Entries supplied:
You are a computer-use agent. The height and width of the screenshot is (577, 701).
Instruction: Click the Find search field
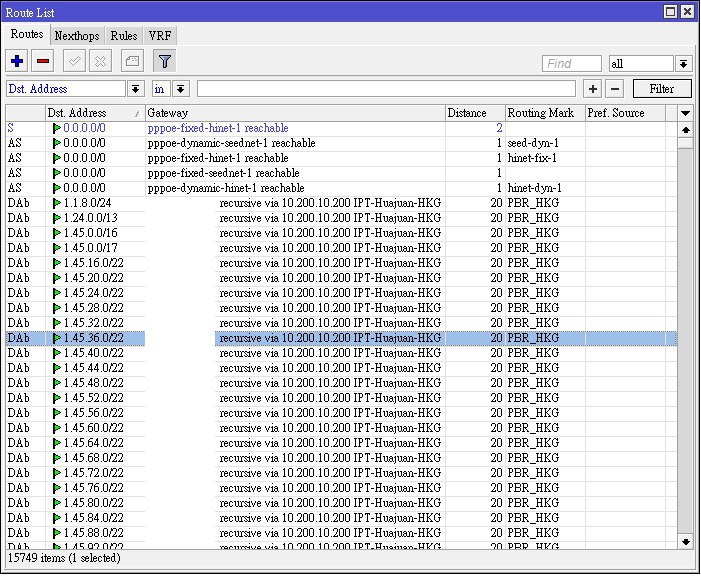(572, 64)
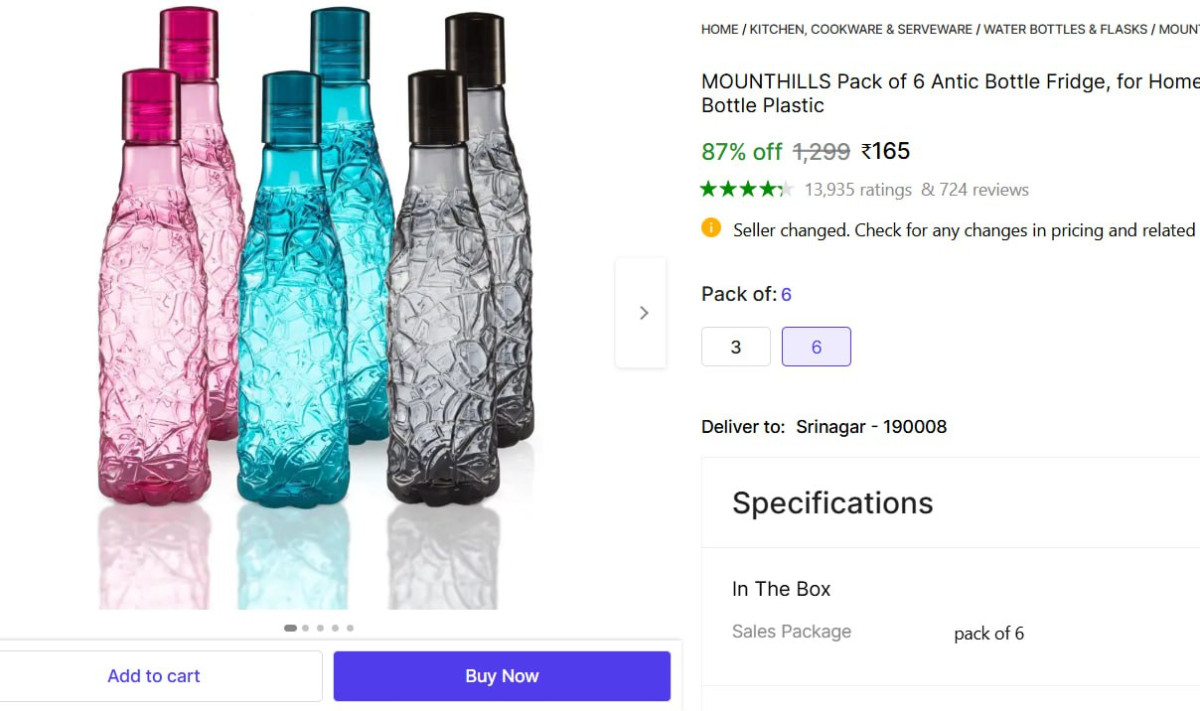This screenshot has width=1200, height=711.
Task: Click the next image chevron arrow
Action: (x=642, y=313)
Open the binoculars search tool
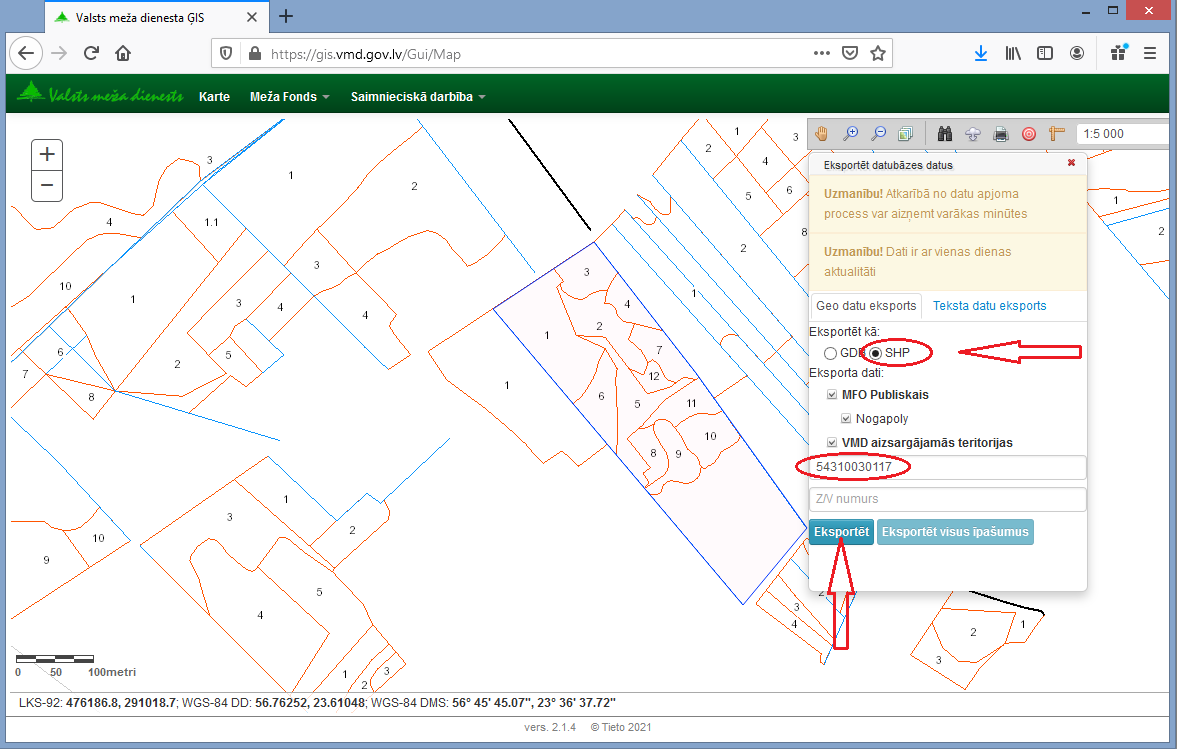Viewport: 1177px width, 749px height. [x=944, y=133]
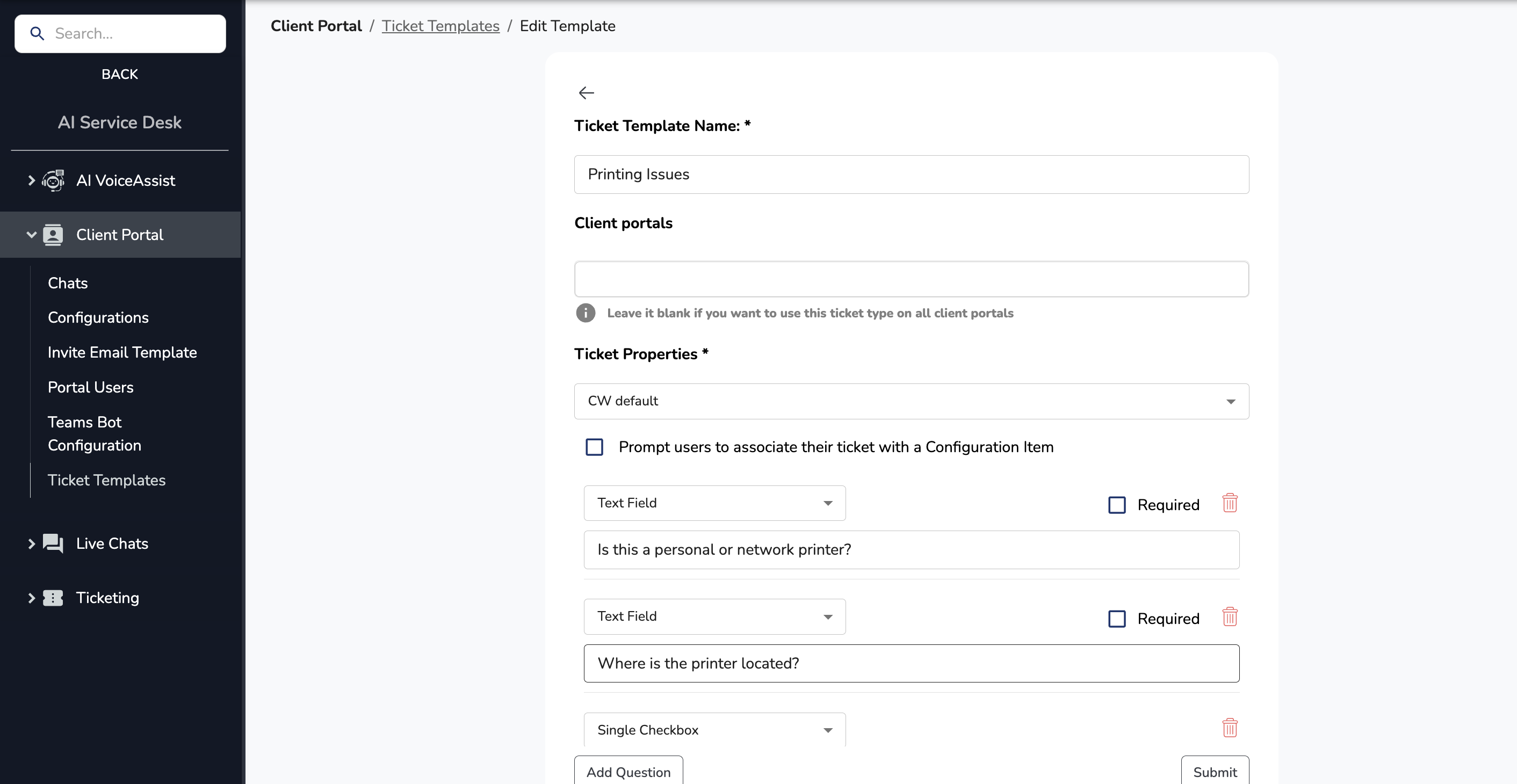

Aim: Lay out the lines of all the entries above as a numbered list, omitting any blank lines and leaving out the pictures.

Exercise output:
1. You are a computer-use agent. The height and width of the screenshot is (577, 701).
2. Instruction: Click the Find search field
3. (572, 64)
4. This screenshot has width=1200, height=711.
5. Task: Click the next image chevron arrow
6. Action: (x=642, y=313)
7. Open the binoculars search tool
8. Viewport: 1177px width, 749px height. [x=944, y=133]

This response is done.